• CHALLENGES:
1. List every distance in miles that the account of the coast near Bentinck Island gives, with what each one measures.
2. Write what comes next in the account of the voyage near Bentinck Island, picking up after its last sentence.

• EXTRACT PROVIDED:
■ ■ ■ ■ ■

This projection in the coast brought it within thirteen miles of the east end of Bentinck Island. Allen's Isle lay between at the distance of three miles and a half; on some ironstone cliffs at the south-east end of it, Mr. Forsyth, after leaving, saw some natives; he speaks of this island as being more fertile than any other part visited, being clothed with rich grass, and with small trees and shrubs of a very green appearance.

APPEARANCE OF THE NATIVES.

It was on a little island, two miles to the eastward of it, that Flinders succeeded in obtaining an interview with a party of natives; two of whom, he says, were of the great height of six feet three inches, but with features similar to those on the south and east coasts. They were deficient in two front teeth of the upper jaw; their hair was short but not curly; and with the exception of a fillet of network worn round the head of one of them, they had not a vestige of clothing. Two of the older men of the party, Flinders was surprised to find had undergone the rite of circumcision; they had rafts of precisely the same construction as those in use on the North-west coast.

On the 17th, very unusual gloomy weather was experienced, quite what we should have expected from the opposite monsoon; indeed the wind was light from the westward for a short time. The morning broke, however, with a moderate South-South-East breeze, accompanied by constant heavy rain; the temperature, before daylight, was 61 degrees.

■ ■ ■ ■ ■

• GIVEN DATA:
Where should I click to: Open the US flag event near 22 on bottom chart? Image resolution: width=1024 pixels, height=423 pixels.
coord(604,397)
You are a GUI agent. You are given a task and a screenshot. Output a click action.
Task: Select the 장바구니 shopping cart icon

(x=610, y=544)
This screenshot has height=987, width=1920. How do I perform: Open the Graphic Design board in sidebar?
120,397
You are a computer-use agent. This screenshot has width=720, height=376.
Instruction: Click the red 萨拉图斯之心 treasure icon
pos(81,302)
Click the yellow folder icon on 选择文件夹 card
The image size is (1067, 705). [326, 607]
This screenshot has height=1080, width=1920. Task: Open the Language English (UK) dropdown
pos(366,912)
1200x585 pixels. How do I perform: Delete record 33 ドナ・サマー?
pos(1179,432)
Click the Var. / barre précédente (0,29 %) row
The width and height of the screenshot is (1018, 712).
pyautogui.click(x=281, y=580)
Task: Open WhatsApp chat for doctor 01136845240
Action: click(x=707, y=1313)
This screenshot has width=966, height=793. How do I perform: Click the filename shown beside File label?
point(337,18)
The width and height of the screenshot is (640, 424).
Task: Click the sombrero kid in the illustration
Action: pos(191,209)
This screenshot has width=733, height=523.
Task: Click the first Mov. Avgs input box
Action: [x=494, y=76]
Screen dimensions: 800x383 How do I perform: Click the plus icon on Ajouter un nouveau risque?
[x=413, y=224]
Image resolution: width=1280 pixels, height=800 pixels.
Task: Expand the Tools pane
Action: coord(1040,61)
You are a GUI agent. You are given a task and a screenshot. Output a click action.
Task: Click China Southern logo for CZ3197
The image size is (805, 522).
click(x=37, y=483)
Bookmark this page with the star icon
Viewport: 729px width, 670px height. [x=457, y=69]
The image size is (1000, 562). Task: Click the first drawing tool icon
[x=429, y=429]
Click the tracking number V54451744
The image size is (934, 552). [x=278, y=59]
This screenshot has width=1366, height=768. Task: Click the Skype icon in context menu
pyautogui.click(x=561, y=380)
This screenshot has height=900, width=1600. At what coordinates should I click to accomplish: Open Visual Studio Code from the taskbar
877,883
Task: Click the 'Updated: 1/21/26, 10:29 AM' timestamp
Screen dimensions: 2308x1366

■ ■ ■ ■ ■

• REPLIES:
1.
- Thirteen miles: how far the projection in the coast came from the east end of Bentinck Island.
- Three miles and a half: how far Allen's Isle lay between them.
- Two miles: how far east of Allen's Isle the little island lay where Flinders met the natives.

2.
(*Footnote. Our observations place Point Inscription in latitude 17 degrees 6 minutes 50 seconds South and longitude 7 degrees 28 minutes 30 seconds East of Port Essington; variation, 4 degrees 35 minutes easterly: the time of high-water at the full and change, was 8 A.M., when the tide rose 9 feet; the stream changes to the northward two hours before high-water. At other times the change takes place about one hour before. The direction of the flood is South by West and that of the ebb North; the strength of the former is from half a knot to one knot an hour, and of the latter, three quarters of a knot to one and a half. Near the full and change days there is no slack water; the northerly stream is then longer by two hours: during the neaps they are more equal, each being of twelve hours duration.)

Our operations were completed by the 19th, but in consequence of strong winds from the South-South-East we did not leave before the 21st; when, beating out against a fresh breeze,* we stood over towards the main to the south-west of Bentinck Island, but found the water so shallow that we could not approach within eight miles.

(*Footnote. The west point of Sweers Island, bearing North 10 degrees East and the east point of Bentinck Island, North 8 degrees East mark the limits of each board. The north-west part of Sweers Island just shut in with Point Inscription leads in, and the dry part of the reef off the south-east end of Sweers Island, bearing South 85 degrees East, clears the reef off the south end of Sweers and Fowler Islands. A white patch of cliff to the northward of Point Inscription, in one with it, leads over the extreme of the shoal off the south-east end of Fowler Island.)

PROCEED TO SURVEY THE MAIN.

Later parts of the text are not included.